Eski Ukrayna Milletvekili, 2000’li yıllarda Kırım Özerk Cumhuriyeti Başbakanlığı görevini yapan Valeriy Gorbatov, Kırım’dan yasa dışı yollarla elde edilmiş büyük bir kültürel miras koleksiyonunu Ukrayna Milli Tarih Müzesine iade etti. Devlet Soruşturma Bürosu tarafından yürütülen soruşturma çerçevesinde 2022’de Gorbatov’un evinde yapılan arama sırasında 7 binden fazla arkeolojik eser ele geçirilmişti. Horbatov, 2000’li yılların başında Kırım Bakanlar Kuruluna başkanlık etmiş, öncesinde ise Ukrayna Cumhurbaşkanının Kırım Daimi Temsilcisi olarak görev yapmıştı. 1994-2006 yılları arasında Ukrayna Parlamentosunda milletvekilliği yapan Horbatov, ayrıca Ukrayna Sendikalar Federasyonunun ilk başkan yardımcılığını yürütmüştü. Horbatov soruşturma kapsamında suçu kabul ederek devletle anlaşma yaptı. Koleksiyonunun tamamını, aramalarda bulunmayan parçalar da dâhil olmak üzere devlete devretmeyi kabul etti. Kaynaklara göre, eski siyasetçi şu anda Kıbrıs’ta yaşıyor ve sağlık sorunları nedeniyle koleksiyonun iadesi "kendi rızasıyla" gerçekleşti. Ukrayna Başsavcılığının açıklamasına göre, soruşturma sırasında ele geçirilen 7 binden fazla eşsiz eser, Ukrayna Milli Tarih Müzesine devredildi. Bu devir, müze fonuna bağımsızlık tarihindeki en büyük katkı olarak kayıtlara geçti. EŞSİZ HAZİNELER MİLLİ TARİH MÜZESİNDE Başsavcılık, eserlerin bir kısmının Ukrayna için benzersiz olduğunu ve müze fonlarında bile benzerinin bulunmadığını vurguladı. Devlete devredilen paha biçilmez eserler arasında şunlar bulunuyor: 5 binden fazla antik sikke: Kırım'daki Yunan şehir devletleri, Bizans, Kıyiv Knezliği ve Altın Orda dönemlerine ait sikkeler.
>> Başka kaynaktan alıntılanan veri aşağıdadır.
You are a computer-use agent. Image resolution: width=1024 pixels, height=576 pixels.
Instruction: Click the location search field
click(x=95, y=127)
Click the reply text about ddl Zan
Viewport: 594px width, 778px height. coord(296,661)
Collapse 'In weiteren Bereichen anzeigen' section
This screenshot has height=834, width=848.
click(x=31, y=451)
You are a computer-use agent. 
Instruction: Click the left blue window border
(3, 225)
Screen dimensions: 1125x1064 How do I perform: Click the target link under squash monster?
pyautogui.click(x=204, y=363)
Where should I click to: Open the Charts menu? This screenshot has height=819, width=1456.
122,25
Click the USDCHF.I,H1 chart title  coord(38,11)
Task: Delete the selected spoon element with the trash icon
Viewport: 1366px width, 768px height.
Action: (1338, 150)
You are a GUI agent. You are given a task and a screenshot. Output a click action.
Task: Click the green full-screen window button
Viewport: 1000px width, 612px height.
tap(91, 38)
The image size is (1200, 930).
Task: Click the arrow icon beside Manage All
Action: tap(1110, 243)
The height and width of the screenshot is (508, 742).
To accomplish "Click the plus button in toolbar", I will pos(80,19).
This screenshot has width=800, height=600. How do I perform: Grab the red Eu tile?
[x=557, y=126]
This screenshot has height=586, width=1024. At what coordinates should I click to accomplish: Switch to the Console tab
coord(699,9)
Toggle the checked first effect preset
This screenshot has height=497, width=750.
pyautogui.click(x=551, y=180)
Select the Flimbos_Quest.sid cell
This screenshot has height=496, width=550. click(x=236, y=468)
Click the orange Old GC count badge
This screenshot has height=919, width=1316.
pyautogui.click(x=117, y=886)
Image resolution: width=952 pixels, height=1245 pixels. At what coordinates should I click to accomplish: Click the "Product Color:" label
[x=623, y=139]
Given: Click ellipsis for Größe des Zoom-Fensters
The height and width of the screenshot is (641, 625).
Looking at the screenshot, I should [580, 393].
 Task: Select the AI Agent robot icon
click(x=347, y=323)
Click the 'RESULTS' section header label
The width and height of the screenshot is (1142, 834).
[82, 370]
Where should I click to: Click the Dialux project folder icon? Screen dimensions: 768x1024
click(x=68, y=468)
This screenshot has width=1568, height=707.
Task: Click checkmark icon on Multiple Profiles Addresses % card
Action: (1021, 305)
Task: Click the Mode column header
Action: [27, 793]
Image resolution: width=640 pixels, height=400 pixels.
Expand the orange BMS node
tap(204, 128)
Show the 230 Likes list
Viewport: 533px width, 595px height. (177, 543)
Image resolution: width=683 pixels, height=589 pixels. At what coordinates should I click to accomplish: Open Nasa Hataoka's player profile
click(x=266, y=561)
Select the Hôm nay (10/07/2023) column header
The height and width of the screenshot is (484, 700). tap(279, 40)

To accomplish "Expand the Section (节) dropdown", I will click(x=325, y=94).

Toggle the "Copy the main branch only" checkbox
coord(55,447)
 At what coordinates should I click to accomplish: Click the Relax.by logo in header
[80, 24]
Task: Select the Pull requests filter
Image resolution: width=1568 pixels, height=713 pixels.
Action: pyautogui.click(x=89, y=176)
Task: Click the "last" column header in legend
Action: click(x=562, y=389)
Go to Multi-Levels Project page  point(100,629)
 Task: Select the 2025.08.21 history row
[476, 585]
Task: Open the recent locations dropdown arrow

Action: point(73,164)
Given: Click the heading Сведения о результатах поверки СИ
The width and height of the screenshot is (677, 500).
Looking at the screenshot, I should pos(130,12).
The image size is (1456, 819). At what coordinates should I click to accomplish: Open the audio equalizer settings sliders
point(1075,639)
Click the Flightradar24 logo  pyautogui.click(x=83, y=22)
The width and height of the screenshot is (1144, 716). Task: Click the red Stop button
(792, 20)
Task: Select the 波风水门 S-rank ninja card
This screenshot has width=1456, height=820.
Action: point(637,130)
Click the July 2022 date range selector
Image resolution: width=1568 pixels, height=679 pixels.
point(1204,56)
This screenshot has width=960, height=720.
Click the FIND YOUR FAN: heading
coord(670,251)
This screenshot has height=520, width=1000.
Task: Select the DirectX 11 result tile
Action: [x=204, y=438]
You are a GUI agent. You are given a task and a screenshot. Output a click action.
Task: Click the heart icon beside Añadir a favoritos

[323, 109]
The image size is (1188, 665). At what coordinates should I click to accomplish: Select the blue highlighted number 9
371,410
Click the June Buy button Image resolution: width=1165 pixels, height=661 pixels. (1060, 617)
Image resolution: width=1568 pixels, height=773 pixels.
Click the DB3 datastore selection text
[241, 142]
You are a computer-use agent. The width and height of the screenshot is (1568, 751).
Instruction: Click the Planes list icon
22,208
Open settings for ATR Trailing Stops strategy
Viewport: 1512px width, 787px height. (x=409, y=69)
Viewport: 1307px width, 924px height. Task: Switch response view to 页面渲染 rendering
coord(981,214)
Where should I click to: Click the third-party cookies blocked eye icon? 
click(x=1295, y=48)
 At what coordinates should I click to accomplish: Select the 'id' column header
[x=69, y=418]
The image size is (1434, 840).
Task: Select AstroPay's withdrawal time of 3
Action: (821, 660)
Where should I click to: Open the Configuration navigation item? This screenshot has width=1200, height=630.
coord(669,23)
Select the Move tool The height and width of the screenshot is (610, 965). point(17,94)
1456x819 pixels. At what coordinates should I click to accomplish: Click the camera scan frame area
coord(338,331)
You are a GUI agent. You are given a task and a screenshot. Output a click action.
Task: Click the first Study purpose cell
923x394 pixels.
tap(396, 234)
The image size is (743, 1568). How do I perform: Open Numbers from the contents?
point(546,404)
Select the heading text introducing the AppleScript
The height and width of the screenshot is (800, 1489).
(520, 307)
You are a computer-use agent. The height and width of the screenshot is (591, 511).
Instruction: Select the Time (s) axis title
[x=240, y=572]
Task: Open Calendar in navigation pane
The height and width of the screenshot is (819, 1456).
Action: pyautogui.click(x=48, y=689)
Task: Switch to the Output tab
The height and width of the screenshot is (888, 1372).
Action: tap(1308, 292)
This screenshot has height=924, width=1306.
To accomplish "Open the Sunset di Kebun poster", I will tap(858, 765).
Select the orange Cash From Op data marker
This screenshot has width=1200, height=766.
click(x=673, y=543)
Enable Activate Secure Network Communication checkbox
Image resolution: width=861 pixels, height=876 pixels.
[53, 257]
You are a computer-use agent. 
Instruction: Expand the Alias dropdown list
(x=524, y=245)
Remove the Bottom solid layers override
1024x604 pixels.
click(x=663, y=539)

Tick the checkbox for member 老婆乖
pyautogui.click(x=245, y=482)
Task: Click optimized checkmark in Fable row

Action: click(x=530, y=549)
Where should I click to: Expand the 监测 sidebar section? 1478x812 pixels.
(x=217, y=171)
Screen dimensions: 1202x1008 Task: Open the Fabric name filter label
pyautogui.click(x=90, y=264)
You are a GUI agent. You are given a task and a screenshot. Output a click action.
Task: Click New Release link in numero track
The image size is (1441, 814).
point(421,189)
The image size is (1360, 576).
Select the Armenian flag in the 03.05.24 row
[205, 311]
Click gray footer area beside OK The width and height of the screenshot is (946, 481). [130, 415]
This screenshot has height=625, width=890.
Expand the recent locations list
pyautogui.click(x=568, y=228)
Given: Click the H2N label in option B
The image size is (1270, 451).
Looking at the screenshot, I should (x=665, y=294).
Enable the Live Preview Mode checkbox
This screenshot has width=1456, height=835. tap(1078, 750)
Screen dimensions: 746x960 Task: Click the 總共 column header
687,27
Antik Seramikler: 3 bin ile 4 bin yıllık Antik Yunan seramikleri ve cam kaplar. Silahlar ve Zırhlar: İskit, Bizans, İskandinav ve Yakın Doğu menşeli silahlar. Koleksiyonda Ukrayna'da bulunan tek Bizans kılıcı da yer alıyor. Çeşitli Eserler: Antik miğferler, zırh gömlekleri (zırhlar), takılar ve günlük yaşam eşyaları. Nadir Ateşli Silah Koleksiyonu. Savcılık, söz konusu eserlerin iadesinin ulusal kültürel mirasın korunmasında istisnai bir adım olduğunu belirtti. Arkeolojik eserlerin bir kısmı şimdiden Milli Tarih Müzesinde sergilenmeye başlandı ve ziyaretçilerin erişimine açıldı.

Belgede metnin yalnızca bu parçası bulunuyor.